### Reading passage:
Taking the pain away

This won't hurt a bit.

A British researcher has developed a pain-free jab that could stop the agony of having an injection at the dentist.

Dr John Meechan, a senior lecturer in dental sciences at Newcastle University, has invented a syringe, which enables the anaesthetic to be mixed with a neutralising solution just before it is injected into a patient’s mouth. This stops it being painful. They are usually administered into the gum or inner cheek just before a filling, tooth extraction or root canal treatment, which would otherwise be excruciatingly painful.

We think our idea has great potential to improve the comfort of dental injections, which will benefit all patients who need anaesthetics at the dentist,” the Daily Mail quoted Dr Meechan as saying. “The whole idea was to make dental injections more comfortable for patients and we’ve done that by changing the delivery system,” he said.

Speaking to the Herald Sun in Melbourne about the finding, Australian Dental Association Victoria president Dr Anne Stewart said anaesthetics and methods of delivery were improving all of the time.

### Exercise brief:
Set down, word for word, the stretch of the dental injection article that begins at the words "A British researcher" and stops after "be excruciatingly painful.".

### Provided records:
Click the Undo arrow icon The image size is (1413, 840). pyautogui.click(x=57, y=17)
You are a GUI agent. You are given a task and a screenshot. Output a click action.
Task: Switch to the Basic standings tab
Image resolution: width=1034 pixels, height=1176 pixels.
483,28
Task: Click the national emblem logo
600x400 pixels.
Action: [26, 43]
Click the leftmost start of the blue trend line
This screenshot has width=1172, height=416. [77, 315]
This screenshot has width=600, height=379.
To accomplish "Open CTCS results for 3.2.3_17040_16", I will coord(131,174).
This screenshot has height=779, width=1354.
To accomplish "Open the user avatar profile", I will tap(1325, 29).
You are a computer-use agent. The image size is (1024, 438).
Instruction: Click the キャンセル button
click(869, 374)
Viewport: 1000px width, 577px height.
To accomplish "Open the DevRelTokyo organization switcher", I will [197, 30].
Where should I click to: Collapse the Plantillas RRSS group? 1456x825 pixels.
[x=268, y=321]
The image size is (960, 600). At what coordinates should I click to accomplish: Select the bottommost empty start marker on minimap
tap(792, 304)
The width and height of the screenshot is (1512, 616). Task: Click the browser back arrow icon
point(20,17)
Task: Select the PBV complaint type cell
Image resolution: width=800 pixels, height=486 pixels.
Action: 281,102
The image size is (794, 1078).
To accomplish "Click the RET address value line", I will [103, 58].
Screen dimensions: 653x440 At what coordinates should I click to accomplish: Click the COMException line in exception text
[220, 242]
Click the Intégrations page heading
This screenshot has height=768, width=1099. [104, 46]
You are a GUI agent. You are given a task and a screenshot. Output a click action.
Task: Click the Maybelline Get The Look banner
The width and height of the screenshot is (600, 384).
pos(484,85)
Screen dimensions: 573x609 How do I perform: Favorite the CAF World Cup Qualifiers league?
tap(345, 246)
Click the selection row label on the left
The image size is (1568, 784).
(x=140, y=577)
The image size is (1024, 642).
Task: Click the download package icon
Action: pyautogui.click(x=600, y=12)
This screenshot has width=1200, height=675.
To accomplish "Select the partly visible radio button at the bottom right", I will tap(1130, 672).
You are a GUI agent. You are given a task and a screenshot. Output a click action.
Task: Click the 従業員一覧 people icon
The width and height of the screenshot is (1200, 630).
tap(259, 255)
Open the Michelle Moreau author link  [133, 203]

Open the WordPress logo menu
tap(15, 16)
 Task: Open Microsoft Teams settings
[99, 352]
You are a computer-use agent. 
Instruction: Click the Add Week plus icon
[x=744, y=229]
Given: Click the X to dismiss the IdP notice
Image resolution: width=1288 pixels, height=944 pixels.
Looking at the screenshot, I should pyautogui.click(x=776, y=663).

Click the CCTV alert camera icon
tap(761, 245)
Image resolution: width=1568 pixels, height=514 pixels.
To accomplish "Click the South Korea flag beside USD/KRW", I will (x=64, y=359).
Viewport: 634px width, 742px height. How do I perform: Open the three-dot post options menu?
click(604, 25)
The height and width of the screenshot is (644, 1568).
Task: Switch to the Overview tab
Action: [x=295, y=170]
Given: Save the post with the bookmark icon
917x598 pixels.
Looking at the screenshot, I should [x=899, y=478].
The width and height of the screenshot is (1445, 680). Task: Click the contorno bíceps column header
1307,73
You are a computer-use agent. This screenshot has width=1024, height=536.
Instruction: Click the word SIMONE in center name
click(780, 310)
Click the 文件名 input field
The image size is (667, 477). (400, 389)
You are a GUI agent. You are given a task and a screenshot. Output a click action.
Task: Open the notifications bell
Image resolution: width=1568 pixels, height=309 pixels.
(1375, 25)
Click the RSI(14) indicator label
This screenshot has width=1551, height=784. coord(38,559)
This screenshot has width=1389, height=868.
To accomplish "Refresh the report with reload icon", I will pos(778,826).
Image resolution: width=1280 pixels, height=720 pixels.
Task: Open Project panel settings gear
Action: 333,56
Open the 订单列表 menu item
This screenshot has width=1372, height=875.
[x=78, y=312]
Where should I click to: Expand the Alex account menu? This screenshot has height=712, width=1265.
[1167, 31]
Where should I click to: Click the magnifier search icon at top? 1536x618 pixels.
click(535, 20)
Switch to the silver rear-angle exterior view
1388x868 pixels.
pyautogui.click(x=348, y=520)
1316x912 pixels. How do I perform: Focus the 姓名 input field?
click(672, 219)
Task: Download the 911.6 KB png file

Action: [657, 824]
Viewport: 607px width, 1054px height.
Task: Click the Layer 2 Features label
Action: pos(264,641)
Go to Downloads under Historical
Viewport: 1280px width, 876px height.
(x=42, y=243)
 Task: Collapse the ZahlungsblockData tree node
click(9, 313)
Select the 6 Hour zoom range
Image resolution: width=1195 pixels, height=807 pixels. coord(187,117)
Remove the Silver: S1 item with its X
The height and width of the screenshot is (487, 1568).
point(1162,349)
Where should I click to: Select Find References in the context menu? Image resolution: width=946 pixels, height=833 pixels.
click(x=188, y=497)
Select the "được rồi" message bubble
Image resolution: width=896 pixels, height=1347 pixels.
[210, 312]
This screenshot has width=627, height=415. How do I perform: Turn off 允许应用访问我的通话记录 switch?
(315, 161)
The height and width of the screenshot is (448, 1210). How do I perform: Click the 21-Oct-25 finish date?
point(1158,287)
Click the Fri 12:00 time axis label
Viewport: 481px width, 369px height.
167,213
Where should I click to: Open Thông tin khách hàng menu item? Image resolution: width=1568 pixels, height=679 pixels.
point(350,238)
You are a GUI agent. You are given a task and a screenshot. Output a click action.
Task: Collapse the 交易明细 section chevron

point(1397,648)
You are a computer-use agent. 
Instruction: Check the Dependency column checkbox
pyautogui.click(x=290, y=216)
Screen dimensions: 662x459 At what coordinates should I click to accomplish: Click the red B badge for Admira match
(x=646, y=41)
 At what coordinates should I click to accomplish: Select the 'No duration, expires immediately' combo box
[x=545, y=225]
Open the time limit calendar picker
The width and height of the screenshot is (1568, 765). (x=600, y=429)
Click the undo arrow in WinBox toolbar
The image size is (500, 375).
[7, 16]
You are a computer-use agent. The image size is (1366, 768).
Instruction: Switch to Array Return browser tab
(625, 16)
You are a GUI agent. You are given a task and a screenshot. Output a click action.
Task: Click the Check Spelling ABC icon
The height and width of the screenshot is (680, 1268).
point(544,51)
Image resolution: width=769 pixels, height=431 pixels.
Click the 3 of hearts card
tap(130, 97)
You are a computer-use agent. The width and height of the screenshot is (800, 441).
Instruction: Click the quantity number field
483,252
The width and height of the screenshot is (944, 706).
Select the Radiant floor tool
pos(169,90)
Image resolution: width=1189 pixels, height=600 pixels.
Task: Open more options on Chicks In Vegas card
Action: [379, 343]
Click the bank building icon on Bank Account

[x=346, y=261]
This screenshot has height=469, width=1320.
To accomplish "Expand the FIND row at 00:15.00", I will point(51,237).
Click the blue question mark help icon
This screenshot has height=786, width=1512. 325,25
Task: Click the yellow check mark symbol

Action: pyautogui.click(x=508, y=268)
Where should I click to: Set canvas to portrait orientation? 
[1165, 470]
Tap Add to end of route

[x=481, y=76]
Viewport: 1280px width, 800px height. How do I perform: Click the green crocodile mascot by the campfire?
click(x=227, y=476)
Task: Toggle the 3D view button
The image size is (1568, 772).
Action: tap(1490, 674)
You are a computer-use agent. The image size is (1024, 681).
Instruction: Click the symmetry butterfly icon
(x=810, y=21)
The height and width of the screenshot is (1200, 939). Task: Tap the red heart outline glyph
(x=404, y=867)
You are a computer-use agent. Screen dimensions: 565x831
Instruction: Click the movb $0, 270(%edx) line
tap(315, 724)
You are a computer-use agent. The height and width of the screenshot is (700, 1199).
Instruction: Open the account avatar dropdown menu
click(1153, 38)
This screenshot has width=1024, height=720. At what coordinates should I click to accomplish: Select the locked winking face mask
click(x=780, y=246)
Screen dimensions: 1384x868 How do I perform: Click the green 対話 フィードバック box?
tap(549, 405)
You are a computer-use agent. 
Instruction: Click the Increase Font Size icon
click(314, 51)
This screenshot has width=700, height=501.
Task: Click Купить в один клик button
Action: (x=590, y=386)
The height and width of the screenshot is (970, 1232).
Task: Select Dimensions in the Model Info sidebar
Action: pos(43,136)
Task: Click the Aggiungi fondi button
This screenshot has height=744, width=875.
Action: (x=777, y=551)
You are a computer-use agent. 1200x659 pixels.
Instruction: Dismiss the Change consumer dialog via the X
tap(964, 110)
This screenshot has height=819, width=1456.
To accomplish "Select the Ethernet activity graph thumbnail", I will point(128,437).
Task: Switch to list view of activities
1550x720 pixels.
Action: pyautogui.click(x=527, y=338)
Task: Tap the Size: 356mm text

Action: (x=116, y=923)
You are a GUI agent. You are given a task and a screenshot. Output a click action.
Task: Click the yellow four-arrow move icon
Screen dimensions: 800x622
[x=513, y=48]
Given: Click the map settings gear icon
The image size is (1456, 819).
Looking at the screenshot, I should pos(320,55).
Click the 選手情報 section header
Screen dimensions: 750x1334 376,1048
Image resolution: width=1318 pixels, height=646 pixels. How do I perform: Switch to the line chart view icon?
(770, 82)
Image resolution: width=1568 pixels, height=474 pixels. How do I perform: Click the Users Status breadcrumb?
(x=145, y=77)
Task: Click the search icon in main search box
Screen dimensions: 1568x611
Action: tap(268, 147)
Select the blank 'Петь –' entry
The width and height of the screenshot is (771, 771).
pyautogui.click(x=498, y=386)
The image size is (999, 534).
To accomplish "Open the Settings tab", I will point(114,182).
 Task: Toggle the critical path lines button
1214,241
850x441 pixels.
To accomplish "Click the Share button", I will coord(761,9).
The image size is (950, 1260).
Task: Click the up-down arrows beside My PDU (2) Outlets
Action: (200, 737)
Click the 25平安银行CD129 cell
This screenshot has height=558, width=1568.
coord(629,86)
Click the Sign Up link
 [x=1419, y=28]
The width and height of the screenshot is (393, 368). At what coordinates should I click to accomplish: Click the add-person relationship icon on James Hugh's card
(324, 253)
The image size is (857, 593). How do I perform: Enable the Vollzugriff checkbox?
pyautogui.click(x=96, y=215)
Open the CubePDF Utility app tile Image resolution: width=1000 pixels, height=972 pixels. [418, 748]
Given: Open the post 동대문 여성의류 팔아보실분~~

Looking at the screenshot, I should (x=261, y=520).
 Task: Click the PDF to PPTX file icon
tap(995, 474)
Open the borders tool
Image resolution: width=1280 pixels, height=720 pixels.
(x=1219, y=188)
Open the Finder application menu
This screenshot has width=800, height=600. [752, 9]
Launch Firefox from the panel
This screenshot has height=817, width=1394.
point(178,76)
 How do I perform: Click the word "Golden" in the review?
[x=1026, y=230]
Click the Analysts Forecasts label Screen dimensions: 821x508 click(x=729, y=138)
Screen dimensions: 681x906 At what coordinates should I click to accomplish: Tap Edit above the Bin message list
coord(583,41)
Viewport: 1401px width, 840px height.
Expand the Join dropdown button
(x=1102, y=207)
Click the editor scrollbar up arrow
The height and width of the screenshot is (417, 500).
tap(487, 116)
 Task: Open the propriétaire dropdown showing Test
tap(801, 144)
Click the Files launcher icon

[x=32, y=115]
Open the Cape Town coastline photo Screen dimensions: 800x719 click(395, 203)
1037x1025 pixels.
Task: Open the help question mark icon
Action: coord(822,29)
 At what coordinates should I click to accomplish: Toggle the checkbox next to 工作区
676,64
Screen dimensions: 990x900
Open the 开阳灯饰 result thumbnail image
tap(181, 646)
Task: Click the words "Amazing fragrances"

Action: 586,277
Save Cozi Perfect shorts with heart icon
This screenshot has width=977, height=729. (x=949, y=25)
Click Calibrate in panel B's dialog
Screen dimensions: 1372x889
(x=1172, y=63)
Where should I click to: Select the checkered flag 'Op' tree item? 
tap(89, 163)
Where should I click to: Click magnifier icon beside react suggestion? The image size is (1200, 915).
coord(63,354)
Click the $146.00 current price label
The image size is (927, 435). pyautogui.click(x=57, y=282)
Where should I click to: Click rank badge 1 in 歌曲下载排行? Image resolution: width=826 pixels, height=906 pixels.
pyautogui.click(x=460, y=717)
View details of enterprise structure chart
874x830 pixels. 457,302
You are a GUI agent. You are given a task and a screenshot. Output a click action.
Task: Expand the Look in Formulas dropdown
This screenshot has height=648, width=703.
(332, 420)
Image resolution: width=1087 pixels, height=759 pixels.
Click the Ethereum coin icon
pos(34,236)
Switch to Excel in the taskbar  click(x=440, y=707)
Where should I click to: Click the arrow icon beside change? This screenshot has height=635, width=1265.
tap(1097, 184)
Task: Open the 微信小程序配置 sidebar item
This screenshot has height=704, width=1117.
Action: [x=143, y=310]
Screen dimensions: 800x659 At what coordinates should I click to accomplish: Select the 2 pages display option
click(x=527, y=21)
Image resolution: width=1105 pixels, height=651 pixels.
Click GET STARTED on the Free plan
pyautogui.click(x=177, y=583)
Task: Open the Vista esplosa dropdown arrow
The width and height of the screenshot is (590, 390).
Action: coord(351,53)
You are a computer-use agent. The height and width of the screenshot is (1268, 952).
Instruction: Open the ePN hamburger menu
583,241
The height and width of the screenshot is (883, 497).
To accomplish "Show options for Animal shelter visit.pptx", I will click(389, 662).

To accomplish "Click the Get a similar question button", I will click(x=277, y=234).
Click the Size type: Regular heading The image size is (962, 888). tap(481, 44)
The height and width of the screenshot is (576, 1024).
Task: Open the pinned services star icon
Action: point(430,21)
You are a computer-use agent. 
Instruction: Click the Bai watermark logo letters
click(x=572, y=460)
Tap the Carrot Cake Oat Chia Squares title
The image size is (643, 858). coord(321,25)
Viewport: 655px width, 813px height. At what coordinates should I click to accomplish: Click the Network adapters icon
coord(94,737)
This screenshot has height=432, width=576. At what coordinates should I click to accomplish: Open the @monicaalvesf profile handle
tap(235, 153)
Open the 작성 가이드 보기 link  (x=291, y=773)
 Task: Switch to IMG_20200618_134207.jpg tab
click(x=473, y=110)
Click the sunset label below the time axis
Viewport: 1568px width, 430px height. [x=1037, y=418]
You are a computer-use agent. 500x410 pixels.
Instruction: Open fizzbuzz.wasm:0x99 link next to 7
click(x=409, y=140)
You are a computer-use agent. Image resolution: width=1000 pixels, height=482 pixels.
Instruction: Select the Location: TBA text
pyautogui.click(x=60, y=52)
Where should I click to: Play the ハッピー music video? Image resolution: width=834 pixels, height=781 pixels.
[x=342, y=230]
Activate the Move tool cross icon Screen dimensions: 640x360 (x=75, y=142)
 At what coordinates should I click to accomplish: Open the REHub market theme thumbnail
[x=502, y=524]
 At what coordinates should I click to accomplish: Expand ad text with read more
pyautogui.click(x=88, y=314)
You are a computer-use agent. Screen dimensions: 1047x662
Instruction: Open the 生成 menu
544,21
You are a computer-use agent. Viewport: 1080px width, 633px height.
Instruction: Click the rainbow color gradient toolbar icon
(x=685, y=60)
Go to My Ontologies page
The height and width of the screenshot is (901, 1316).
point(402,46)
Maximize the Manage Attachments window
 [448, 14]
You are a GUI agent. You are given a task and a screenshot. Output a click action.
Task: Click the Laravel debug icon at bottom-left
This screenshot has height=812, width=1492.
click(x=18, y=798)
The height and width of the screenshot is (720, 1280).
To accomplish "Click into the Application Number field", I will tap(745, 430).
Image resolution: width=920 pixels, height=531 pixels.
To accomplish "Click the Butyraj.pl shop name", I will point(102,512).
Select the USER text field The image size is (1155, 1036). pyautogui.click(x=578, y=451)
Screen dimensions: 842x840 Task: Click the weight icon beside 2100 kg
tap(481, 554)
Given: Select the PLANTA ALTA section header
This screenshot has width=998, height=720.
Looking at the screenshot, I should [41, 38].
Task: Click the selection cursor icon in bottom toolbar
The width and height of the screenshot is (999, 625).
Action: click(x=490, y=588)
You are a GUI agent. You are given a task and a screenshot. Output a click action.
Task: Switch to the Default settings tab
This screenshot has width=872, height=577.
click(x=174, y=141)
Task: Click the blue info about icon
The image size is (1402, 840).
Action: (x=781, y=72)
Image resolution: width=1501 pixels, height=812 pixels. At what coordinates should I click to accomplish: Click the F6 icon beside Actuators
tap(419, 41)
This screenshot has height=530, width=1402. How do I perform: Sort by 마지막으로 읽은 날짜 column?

### Response for this exercise:
A British researcher has developed a pain-free jab that could stop the agony of having an injection at the dentist.

Dr John Meechan, a senior lecturer in dental sciences at Newcastle University, has invented a syringe, which enables the anaesthetic to be mixed with a neutralising solution just before it is injected into a patient’s mouth. This stops it being painful. They are usually administered into the gum or inner cheek just before a filling, tooth extraction or root canal treatment, which would otherwise be excruciatingly painful.